Watch: MIT Drone Autonomously Navigates Obstacle Course

A new MIT motion-planning algorithm allows drones to do donuts and figure-eights in object-filled environments.

Getting drones to fly around without hitting things is no small task. Obstacle-detection and motion-planning are two of computer science’s trickiest challenges, because of the complexity involved in creating real-time flight plans that avoid obstacles and handle surprises like wind and weather.

In a pair of projects announced this week, researchers from MIT’s Computer Science and Artificial Intelligence Laboratory (CSAIL) demonstrated software that allow drones to stop on a dime to make hairpin movements over, under and around upwards of 26 distinct obstacles in a simulated “forest.”

One team’s video shows a small quadrotor doing donuts and figure-eights through an obstacle course of strings and PVC pipes. Weighing just over an ounce and clocking in at 3 and a half inches from rotor to rotor, the drone can fly through the 10-square-foot space at speeds of upwards of 1 meter per second.

The team’s algorithms, which are available online and were previously used to plan footsteps for CSAIL’s Atlas robot at the DARPA Robotics Challenge, segment space into “obstacle-free regions” and then link them together to find a single collision-free route.

“Rather than plan paths based on the number of obstacles in the environment, it’s much more manageable to look at the inverse: the segments of space that are ‘free’ for the drone to travel through,” says recent master’s graduate Benoit Landry, who was first author on a related paper just accepted to the IEEE International Conference on Robotics and Automation (ICRA). “Using free-space segments is a more ‘glass-half-full’ approach that works far better for drones in small, cluttered spaces.”

In a second CSAIL project, PhD student Anirudha Majumdar showed off a fixed-wing plane that is guaranteed to avoid obstacles without any advanced knowledge of the space, and even in the face of wind gusts and other dynamics. His approach was to pre-program a library of dozens of distinct “funnels” that represent the worst-case behavior of the system, calculated via a rigorous verification algorithm.

In a related project, a planner searches a library of pre-computed funnels and selects one that doesn’t intersect with the obstacles. (Credit: MIT CSAIL)

“As the drone flies, it continuously searches through the library to stitch together a series of paths that are computationally guaranteed to avoid obstacles,” says Majumdar, who was lead author on a related technical report. “Many of the individual funnels will not be collision-free, but with a large-enough library you can be certain that your route will be clear.”

> [Supplied records]
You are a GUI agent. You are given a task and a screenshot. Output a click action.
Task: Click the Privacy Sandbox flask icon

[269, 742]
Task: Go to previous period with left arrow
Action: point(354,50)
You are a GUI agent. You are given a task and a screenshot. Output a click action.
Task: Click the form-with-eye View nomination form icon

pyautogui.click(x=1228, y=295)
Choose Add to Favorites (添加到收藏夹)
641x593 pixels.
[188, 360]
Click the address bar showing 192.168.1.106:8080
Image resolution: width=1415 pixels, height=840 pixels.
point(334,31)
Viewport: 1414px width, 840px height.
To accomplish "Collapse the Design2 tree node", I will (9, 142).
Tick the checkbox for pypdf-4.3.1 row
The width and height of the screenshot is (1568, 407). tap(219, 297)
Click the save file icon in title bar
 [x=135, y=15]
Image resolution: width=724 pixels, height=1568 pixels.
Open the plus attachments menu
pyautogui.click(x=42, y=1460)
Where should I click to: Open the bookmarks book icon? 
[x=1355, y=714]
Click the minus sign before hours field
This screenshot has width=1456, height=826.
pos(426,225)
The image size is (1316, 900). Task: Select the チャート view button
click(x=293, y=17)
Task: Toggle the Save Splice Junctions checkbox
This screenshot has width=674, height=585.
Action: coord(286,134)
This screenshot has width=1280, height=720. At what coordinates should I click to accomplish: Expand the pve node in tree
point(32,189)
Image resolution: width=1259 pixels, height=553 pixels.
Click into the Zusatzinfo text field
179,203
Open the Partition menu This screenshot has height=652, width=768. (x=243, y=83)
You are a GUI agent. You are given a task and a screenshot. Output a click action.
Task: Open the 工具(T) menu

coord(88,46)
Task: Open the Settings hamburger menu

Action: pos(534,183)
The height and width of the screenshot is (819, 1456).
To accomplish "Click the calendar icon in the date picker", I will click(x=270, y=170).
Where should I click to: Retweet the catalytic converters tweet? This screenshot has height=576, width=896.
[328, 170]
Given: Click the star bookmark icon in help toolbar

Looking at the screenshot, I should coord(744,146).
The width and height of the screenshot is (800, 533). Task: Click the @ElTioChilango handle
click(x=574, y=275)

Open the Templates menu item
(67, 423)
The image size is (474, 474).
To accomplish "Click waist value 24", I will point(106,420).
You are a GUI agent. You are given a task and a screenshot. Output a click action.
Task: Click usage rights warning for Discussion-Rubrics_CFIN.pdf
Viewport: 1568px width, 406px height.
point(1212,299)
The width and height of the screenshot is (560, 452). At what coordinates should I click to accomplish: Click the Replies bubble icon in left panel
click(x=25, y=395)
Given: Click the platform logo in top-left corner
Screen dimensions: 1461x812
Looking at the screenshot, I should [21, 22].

> [Exercise requirements]
Echo the passage of the MIT drone article from "Watch: MIT Drone" to "in object-filled environments.", word for word. Only the article about the MIT drone should be used.

> [Solution below]
Watch: MIT Drone Autonomously Navigates Obstacle Course

A new MIT motion-planning algorithm allows drones to do donuts and figure-eights in object-filled environments.